Mais derrière cette apparente convergence se cache une différence fondamentale. Lorsqu'un consommateur achète un produit en ligne, le paiement met généralement fin à la transaction. Dans le B2B, il marque souvent le début d'une relation financière qui peut s'étendre sur plusieurs semaines ou plusieurs mois. 

« Derrière chaque paiement B2B, il y a une décision de crédit », résume Rishma Hassanaly, Regional E-commerce Director d'Allianz Trade France. 

Cette phrase résume à elle seule la vision portée par Allianz Trade. Leader mondial de l'assurance-crédit, le groupe considère que le paiement interentreprises ne peut pas être traité comme une simple problématique d'encaissement.
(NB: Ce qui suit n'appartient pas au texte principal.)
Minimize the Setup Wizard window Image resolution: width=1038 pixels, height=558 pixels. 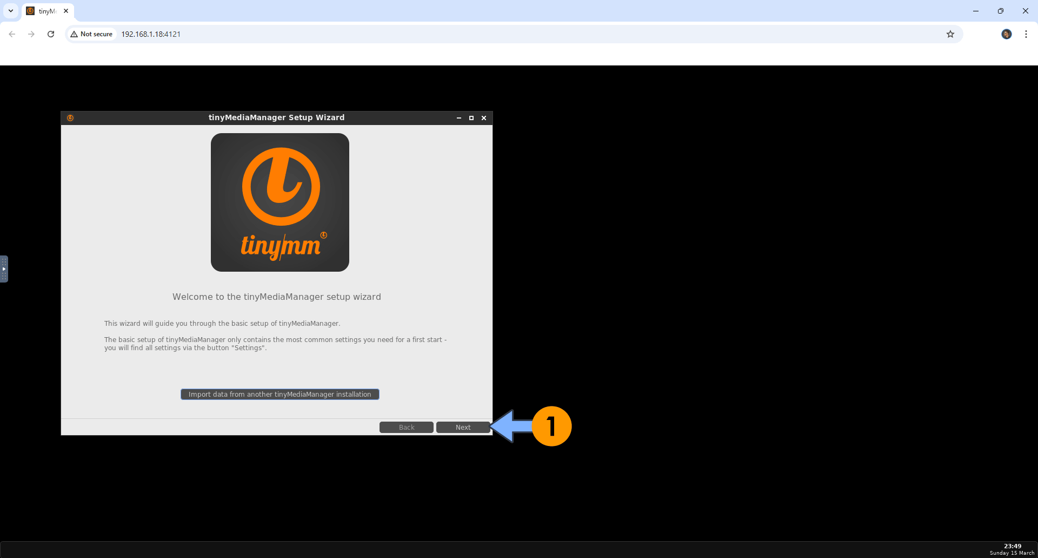point(459,118)
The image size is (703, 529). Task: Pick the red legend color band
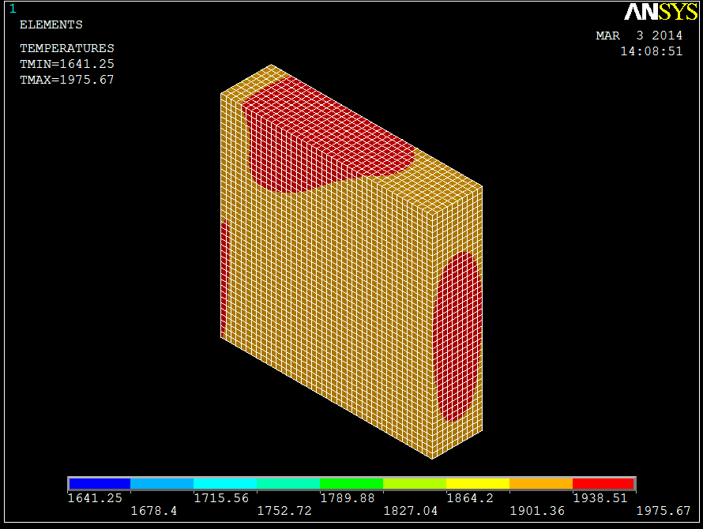click(603, 483)
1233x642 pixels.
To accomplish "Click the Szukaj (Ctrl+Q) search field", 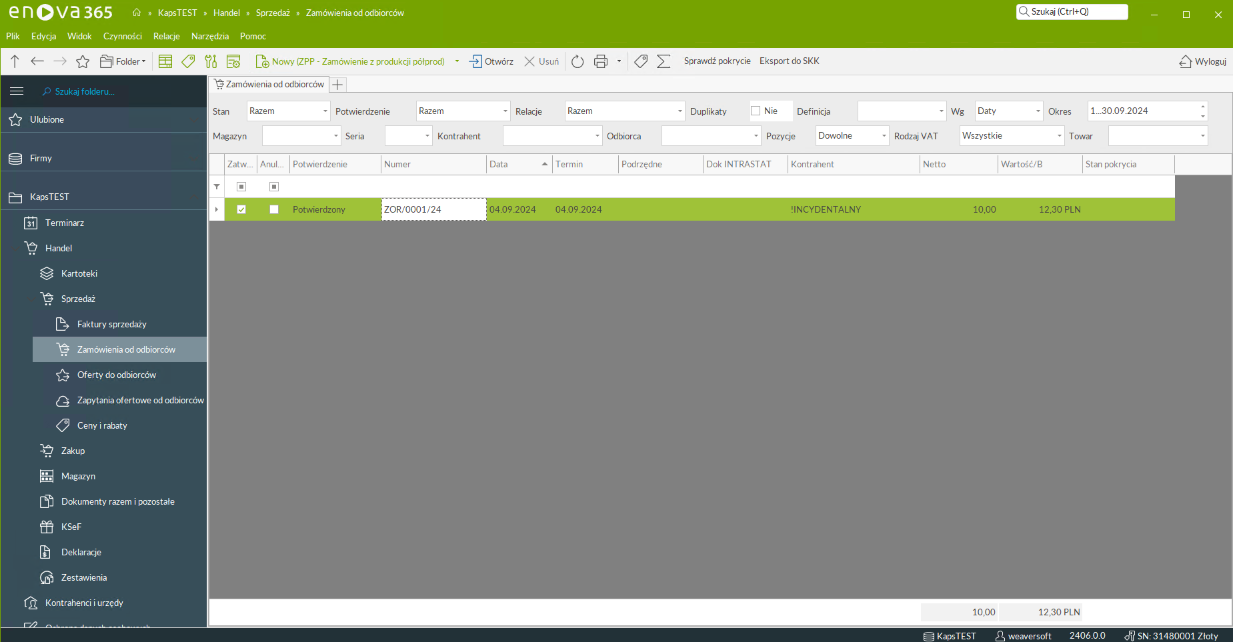I will click(x=1072, y=12).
Il implique une analyse du risque, une évaluation de la solvabilité, une gestion des échéances et, dans certains cas, des opérations de recouvrement. 

C'est précisément cette expertise qu'Allianz Trade cherche aujourd'hui à intégrer directement dans les parcours d'achat grâce à Allianz Trade pay. 

Le e-commerce B2B change d'échelle 

L'enjeu est considérable. Le marché mondial du e-commerce B2B a fortement augmenté ces dernières années. Longtemps porté par des secteurs comme l'industrie, la distribution professionnelle ou la santé, ce mouvement touche désormais l'ensemble de l'économie. 

Les acheteurs professionnels veulent retrouver la simplicité des parcours B2C. Ils souhaitent pouvoir commander en quelques clics, accéder à des catalogues en ligne et bénéficier d'une expérience plus fluide. Pour autant, ils ne souhaitent pas renoncer aux mécanismes qui structurent historiquement les échanges entre entreprises. 

Le paiement sur facture reste ainsi une pratique centrale dans de nombreux secteurs. Les délais de règlement à 30, 45 ou 60 jours demeurent la norme. Les acheteurs attendent de leurs fournisseurs qu'ils leur accordent une forme de crédit commercial. 

Pour les vendeurs, cette réalité crée un défi particulier : comment digitaliser l'expérience d'achat sans abandonner le contrôle du risque ? 

« Le principal écueil consiste à traiter le paiement B2B comme une simple transaction, alors qu'il s'agit avant tout d'une relation commerciale », explique Rishma Hassanaly. « En B2C, le paiement est immédiat, standardisé et peu risqué. En B2B, il engage la trésorerie, la solidité financière de l'acheteur et la capacité du vendeur à absorber un défaut. » 

Cette problématique est d'autant plus sensible dans un contexte marqué par la hausse des défaillances d'entreprises et par des tensions persistantes sur les trésoreries. 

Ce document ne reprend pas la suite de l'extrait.